▶ **Work task A**:
Summarize the interview in two sentences.
▶ **Work task B**:
Retype the part of the interview from "Fritz: I’m surprised" up to and including "to the Foundation?".

Fritz: The big challenge, of course, is related to the change in the job market – fewer petroleum jobs for now but also significant changes in geology departments and schools as they wrestle with the oncoming integration of energy resources. We will figure it out, and the Foundation will adjust to the needs of students and geoscientists.
The success of the TAs has always been the personal and professional relationships and the desire to give back after a good career.
What has surprised you most about the responses?
Fritz: I’m surprised with every phone call! I have the privilege to reconnect with some of the most successful geoscientists in our profession! I hear a lot of great comments and ideas such what’s going on in our industry, what jobs are available – both petroleum and non-petroleum, how the geosciences are changing in universities, suggestions on how the Foundation can better serve, etc.
One common thread is TAs would like more information on Foundation program spending and efficiency. To that end we are preparing more information to distribute online and at local receptions. We also are planning to hold a few Zoom calls each year to provide the Trustee Associates the opportunity to ask questions and build a little more community.
Why are people who have been retired for so many years still active in/connected to the Foundation?
Fritz: We have a wide range of retirees in the TAs, from 52 to 102 years old, so they stay active for various reasons. The TAs initially formed as a group to support the Foundation but also to stay connected as a professional group. Geoscientists form very strong bonds in their careers, and they want to keep them as long as possible.
Of course, as TAs age they begin to focus on other parts of their life – family, close friends, hobbies and health. Even so, most still give something to the Foundation each year.
What thoughts do you have about attracting a new generation of Foundation TAs?

▶ **Source data**:
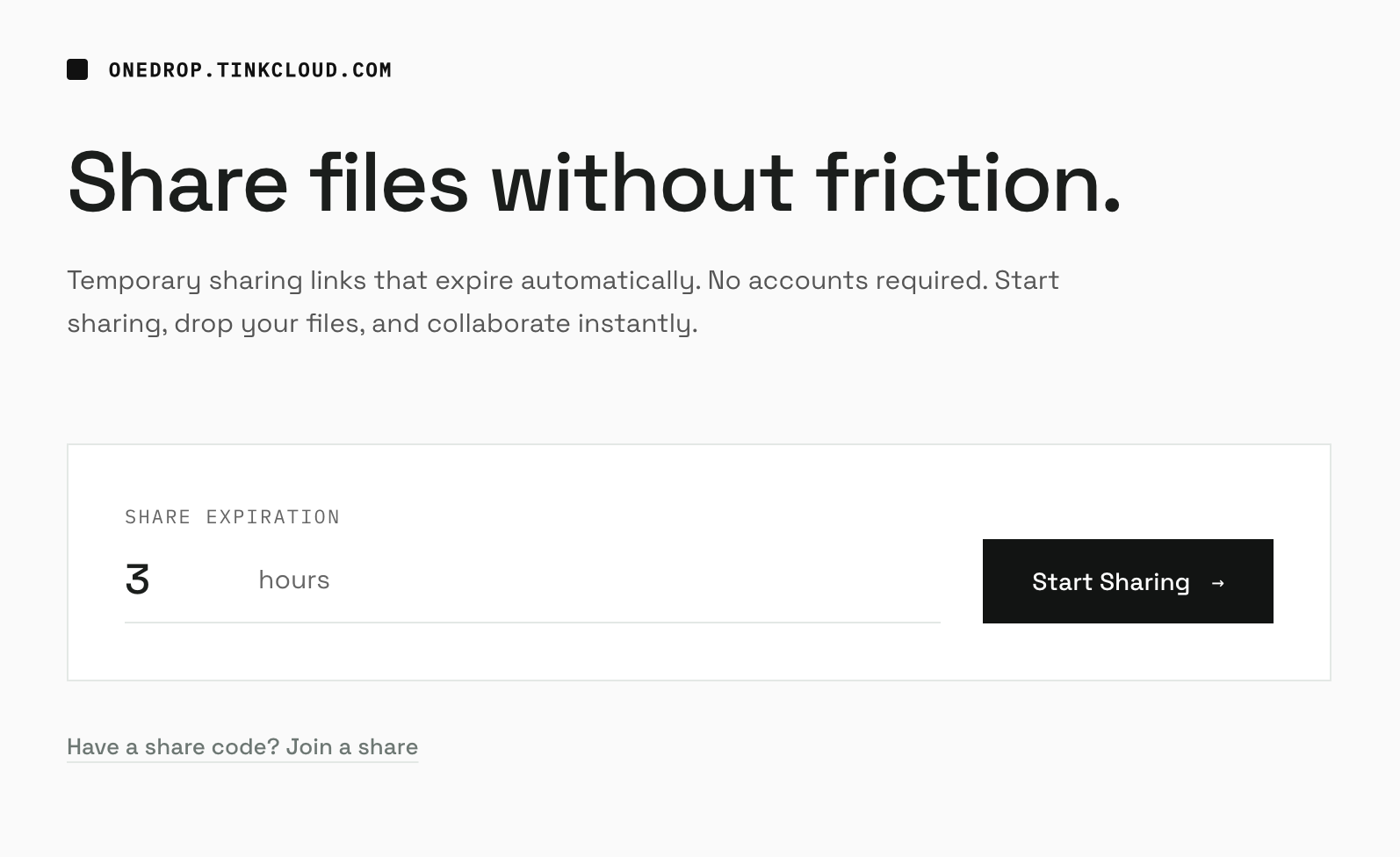
Task: Click the ONEDROP.TINKCLOUD.COM brand text
Action: pos(249,69)
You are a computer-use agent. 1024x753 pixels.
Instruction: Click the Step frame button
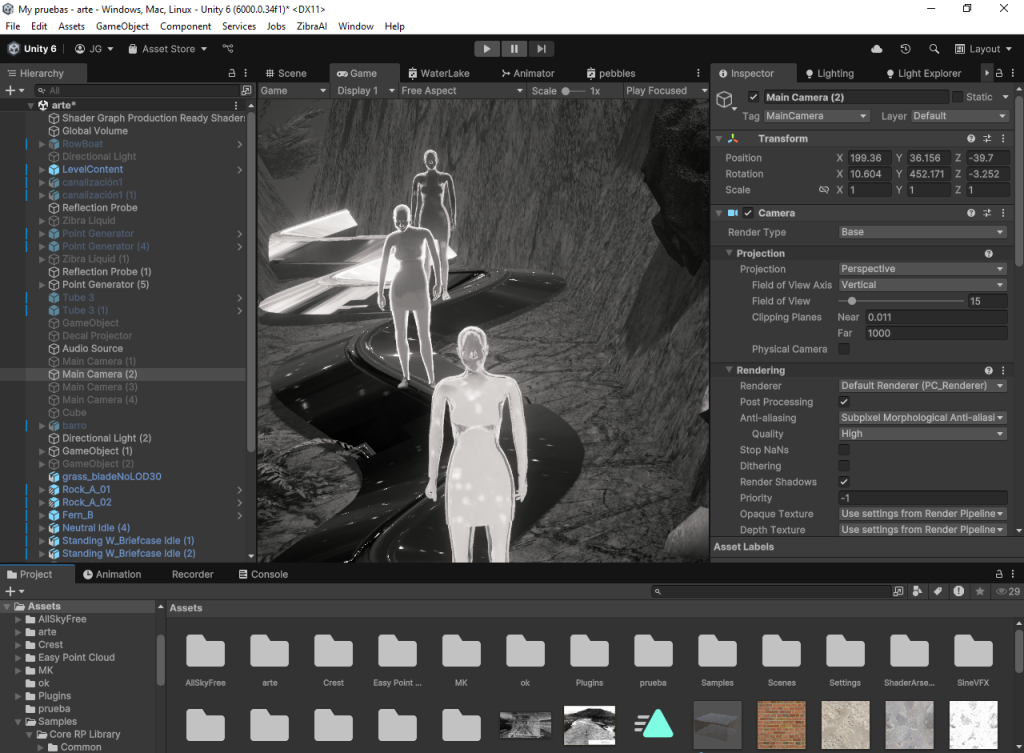point(541,48)
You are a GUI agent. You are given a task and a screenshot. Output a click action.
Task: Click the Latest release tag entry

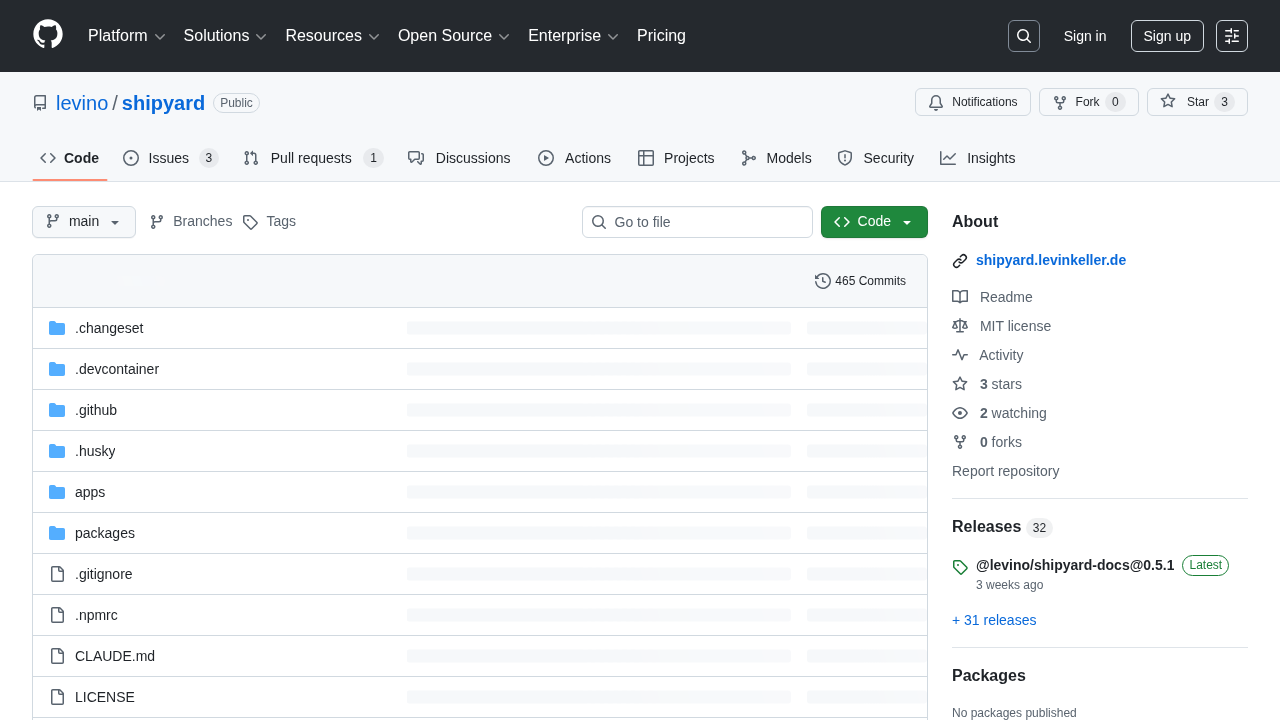click(1075, 565)

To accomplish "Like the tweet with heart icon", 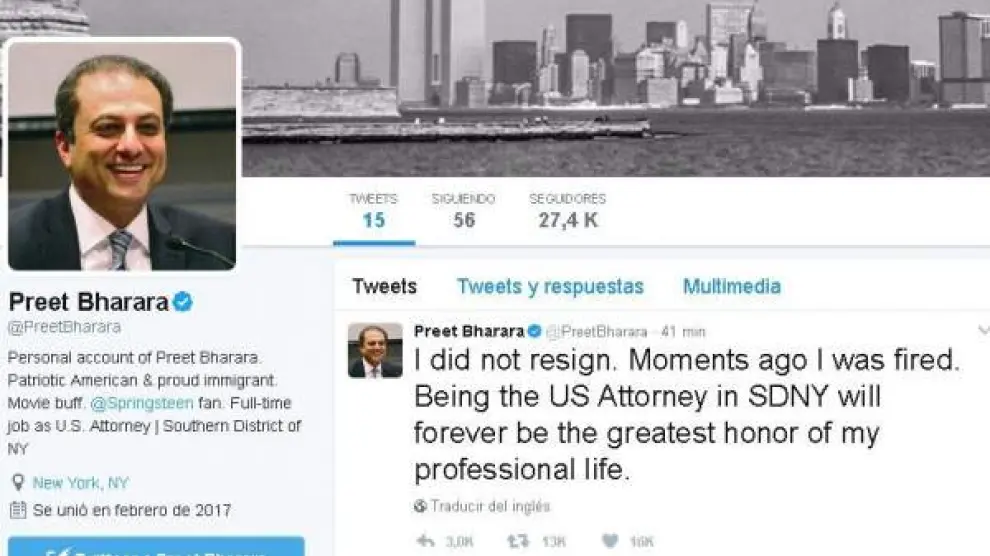I will pos(609,541).
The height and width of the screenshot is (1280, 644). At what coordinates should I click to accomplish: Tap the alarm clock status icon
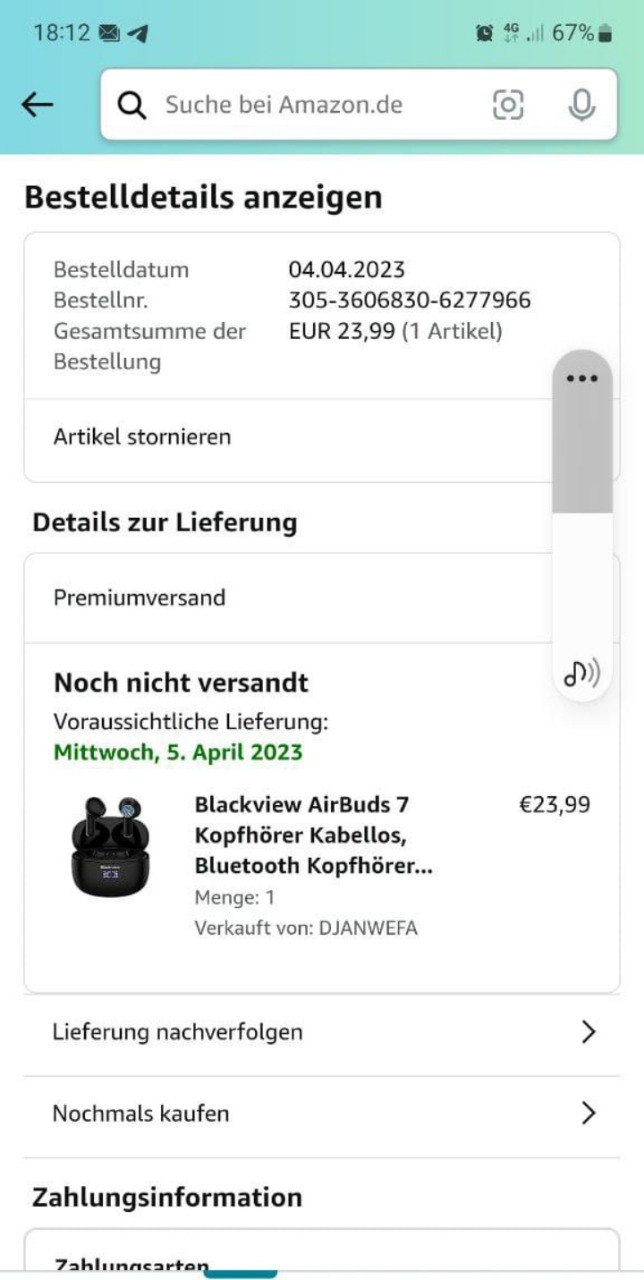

▶ **Your response A**:
Fritz names the changing job market as the big challenge, with fewer petroleum jobs and geology departments adjusting to the integration of energy resources, and credits the success of the Trustee Associates to personal and professional relationships and a desire to give back. Many Trustee Associates want more information on Foundation program spending and efficiency, which the Foundation plans to share online, at local receptions, and through Zoom calls, and most members, who range from 52 to 102 years old, stay connected through strong career bonds and still give something to the Foundation each year.

▶ **Your response B**:
Fritz: I’m surprised with every phone call! I have the privilege to reconnect with some of the most successful geoscientists in our profession! I hear a lot of great comments and ideas such what’s going on in our industry, what jobs are available – both petroleum and non-petroleum, how the geosciences are changing in universities, suggestions on how the Foundation can better serve, etc.
One common thread is TAs would like more information on Foundation program spending and efficiency. To that end we are preparing more information to distribute online and at local receptions. We also are planning to hold a few Zoom calls each year to provide the Trustee Associates the opportunity to ask questions and build a little more community.
Why are people who have been retired for so many years still active in/connected to the Foundation?